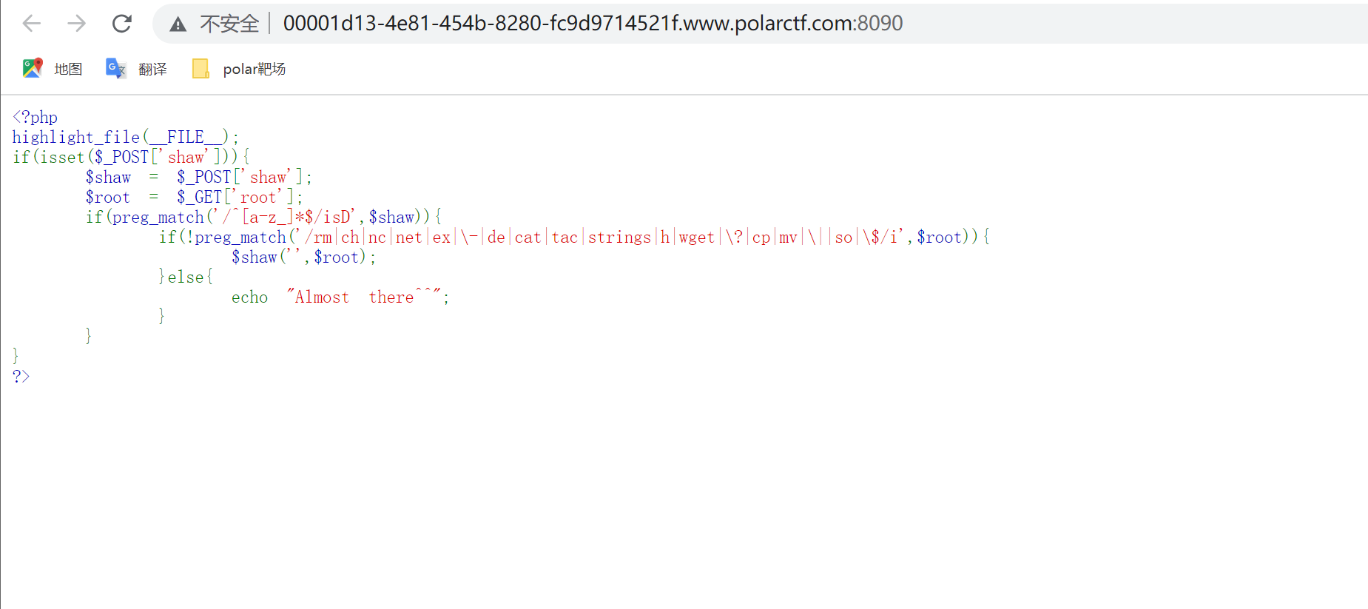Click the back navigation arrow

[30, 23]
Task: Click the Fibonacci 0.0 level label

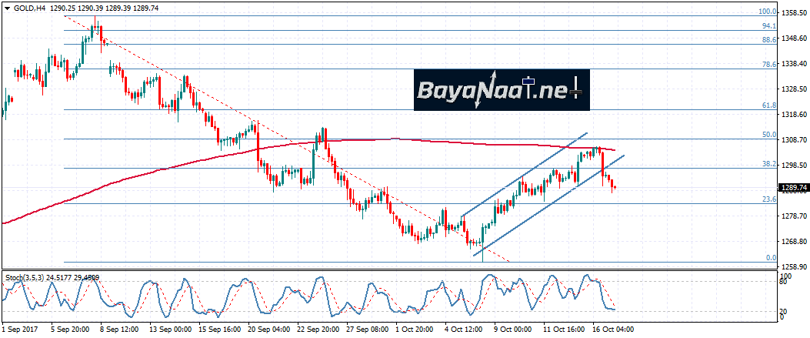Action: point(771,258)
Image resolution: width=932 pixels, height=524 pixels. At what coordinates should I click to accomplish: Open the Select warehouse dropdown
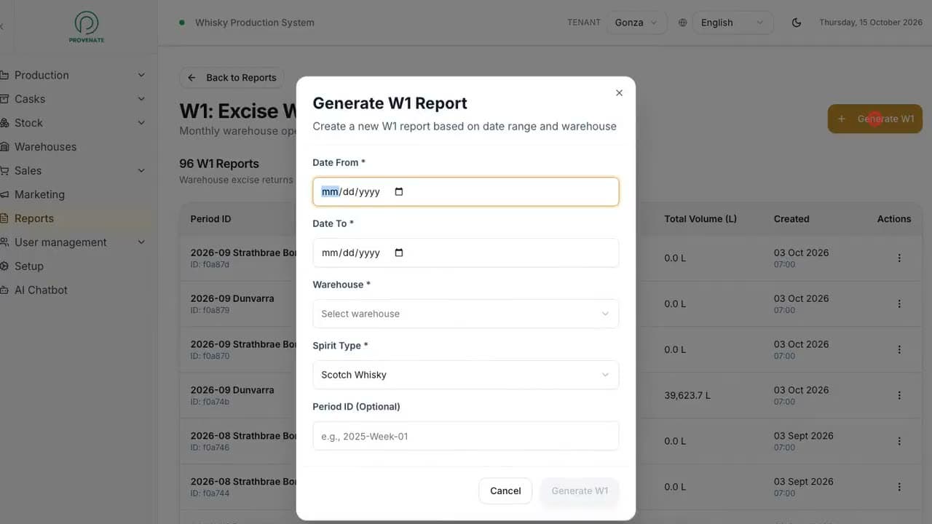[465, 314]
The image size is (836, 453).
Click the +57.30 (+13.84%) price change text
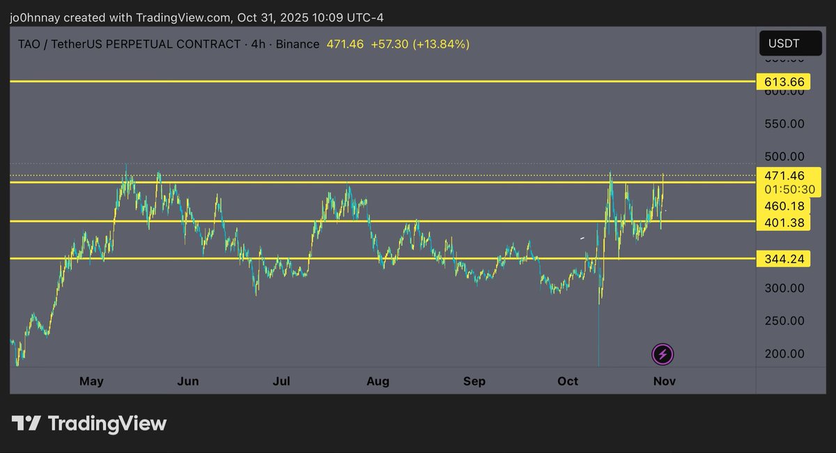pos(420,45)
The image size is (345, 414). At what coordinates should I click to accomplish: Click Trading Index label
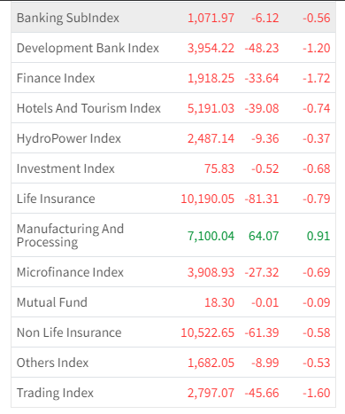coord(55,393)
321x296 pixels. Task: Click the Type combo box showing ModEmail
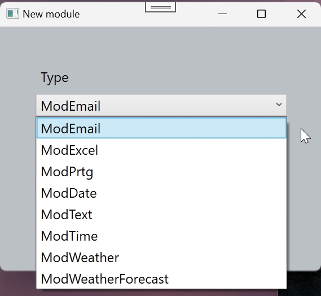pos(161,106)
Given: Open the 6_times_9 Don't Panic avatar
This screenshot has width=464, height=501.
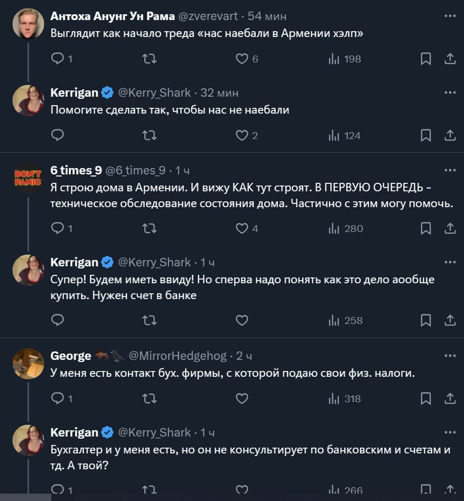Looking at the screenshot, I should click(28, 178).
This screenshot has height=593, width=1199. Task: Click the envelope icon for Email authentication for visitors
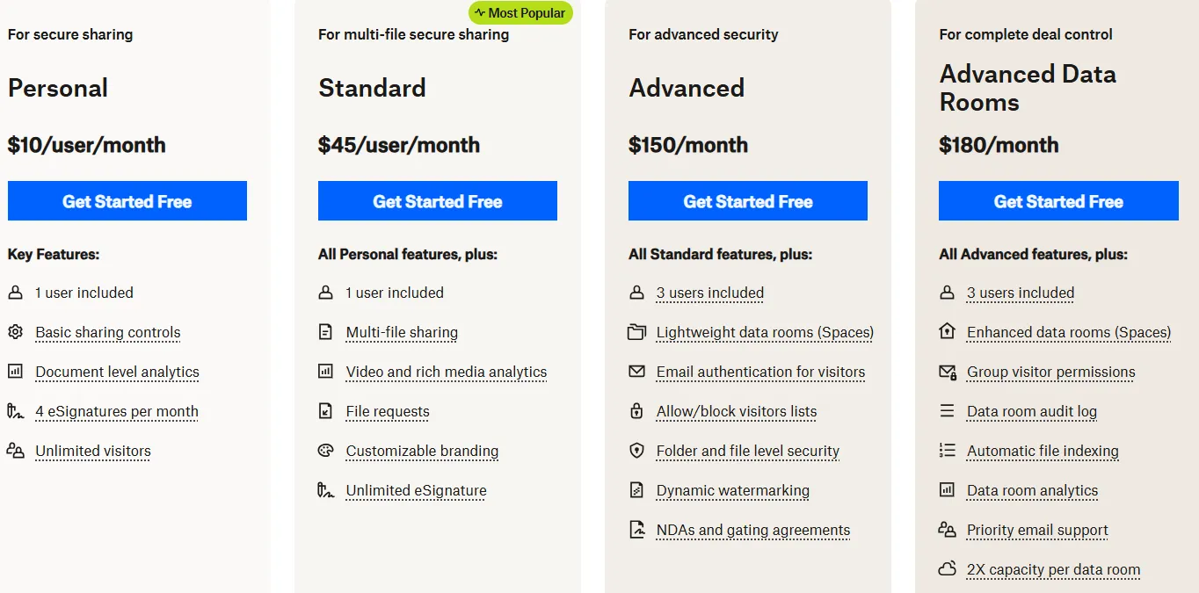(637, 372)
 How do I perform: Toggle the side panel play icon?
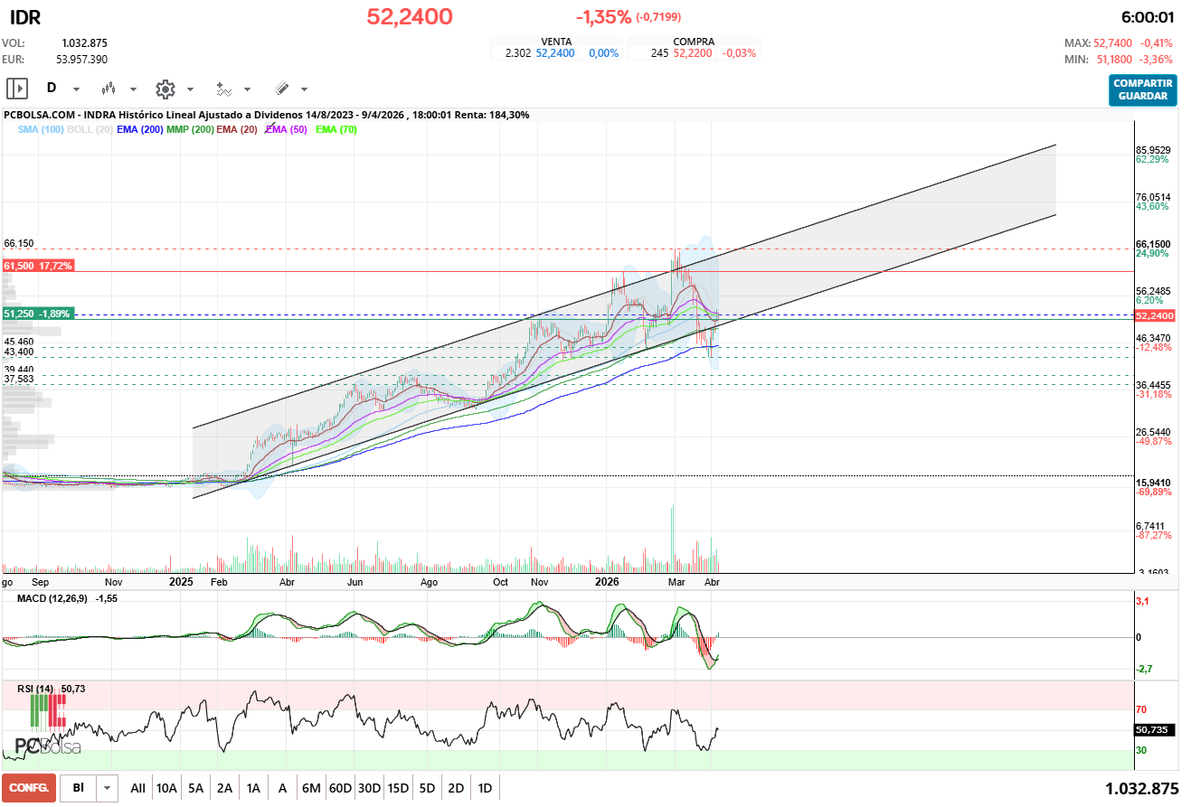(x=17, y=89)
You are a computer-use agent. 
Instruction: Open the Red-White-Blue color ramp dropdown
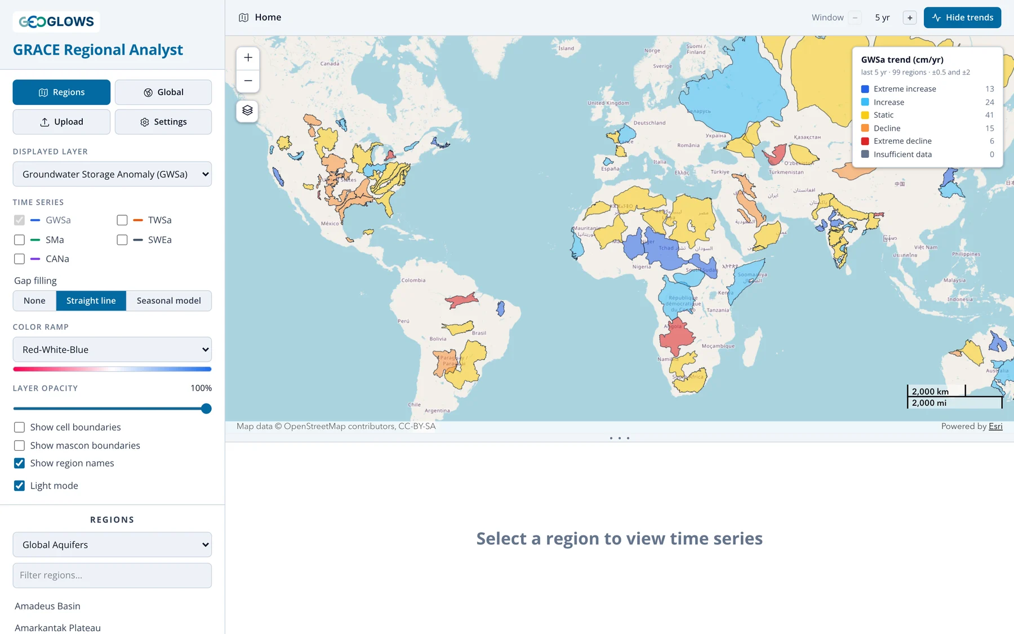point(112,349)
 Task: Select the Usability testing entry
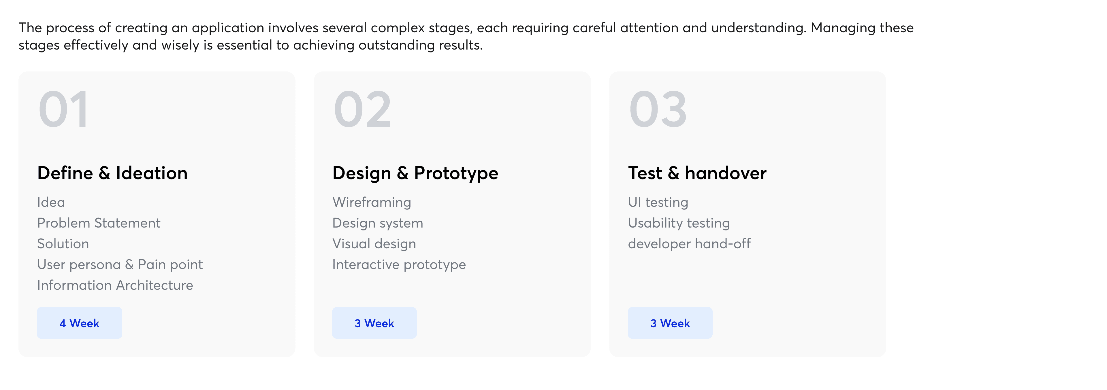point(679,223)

» WHAT YOU NEED TO DO
Given the records above, return the lines starting at the one that holds "Given: Open the 6_times_9 Don't Panic avatar" and ending at the one that holds "You are a computer-use agent.", exactly, and nothing besides; leave every picture out.

» ANSWER SPACE
Given: Open the 6_times_9 Don't Panic avatar
This screenshot has width=464, height=501.
Looking at the screenshot, I should click(28, 178).
This screenshot has height=593, width=1199. Task: Click the envelope icon for Email authentication for visitors
(637, 372)
 How do I perform: Toggle the side panel play icon?
(x=17, y=89)
You are a computer-use agent. 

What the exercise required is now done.